UN ASSISTENTE AI LAVORI SPECIALE: IL "MUTIN" DELLA CASA DI RIPOSO

All’anagrafe sono trascorsi più di settant’anni da quando, giornalmente, mi recavo all’Asilo della mia cittadina con l’immancabile cestino in vimini. Cestino atto a contenere la merenda che consisteva in una veneziana che, costeggiando il fiume Adda, acquistavo nello storico panificio Plozza.

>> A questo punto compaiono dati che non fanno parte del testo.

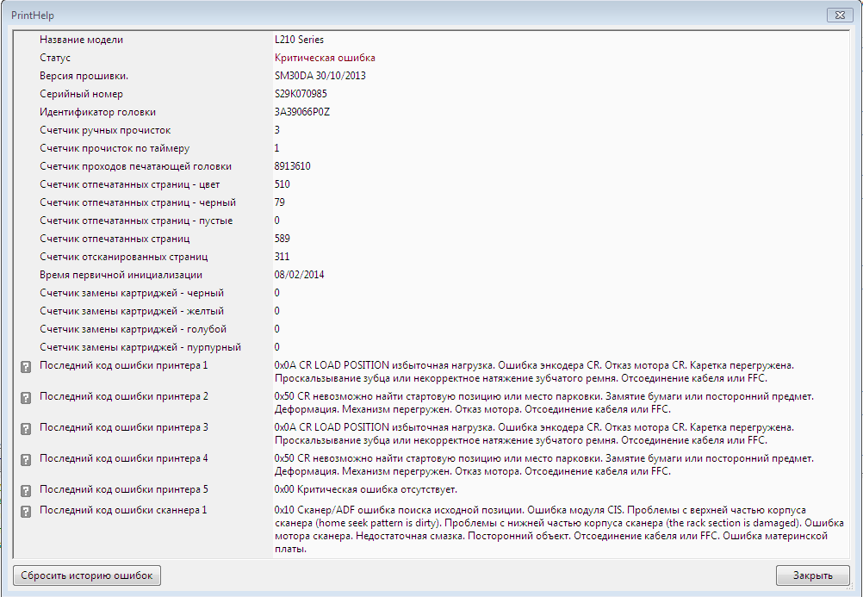This screenshot has height=597, width=863.
Task: Select the 'Название модели' row label
Action: pyautogui.click(x=81, y=40)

Poco lontano dal panificio sorge quello che oggi chiamiamo “Giardino d’Infanzia”. Un severo edificio dei primi decenni del ‘900 affacciato su viale Garibaldi e con a lato quella che fu una stupenda montagnola. Robusti alberi abbellivano la montagnola stessa e, durante i mesi caldi, proteggevano i bimbi dal sole. Alberi che, con il trascorrere del tempo, hanno perso stabilità ed oggi ne sono stati messi a dimora altri. Superato l’ingresso dell’Asilo trovavamo in un grande atrio, su due lati del perimetro, numerosi attaccapanni. Sulla parte superiore erano appesi gli abiti, in quella inferiore c’erano altri spazi idonei per appendere il cestino e depositare le scarpe. Confinante con l’atrio la sala da pranzo non separata da porte. Sala con tavoli forati nel mezzo per ospitare la metallica scodella.
Solo coloro che sono stati ospiti dell’Asilo hanno potuto “fiutare” l’odore del tutto. Una sommatoria dei “profumi” degli abiti, il contenuto del cestino, le esalazioni delle scarpe e della minestra. Nemmeno Gualtiero Marchesi, il famoso cuoco italiano, avrebbe potuto dare una definizione. Il tutto è rimasto uguale sino a quando lo scrivente è intervenuto per la progettazione della ristrutturazione e del sopralzo dello stabile. I lavori sono da anni terminati; ho avuto la fortuna di vedere i miei figli e i miei nipoti scendere lungo le rampe che permettono di raggiungere i vari piani dell’edificio. Ricordo il nome della Direttrice conosciuta prima dell’inizio dei lavori: suor Paola. Suora energica, all’altezza dell’incarico. Come è noto la conduzione del Giardino d’Infanzia era ed è affidato alle suore di Maria Ausiliatrice, le seguaci di don Bosco.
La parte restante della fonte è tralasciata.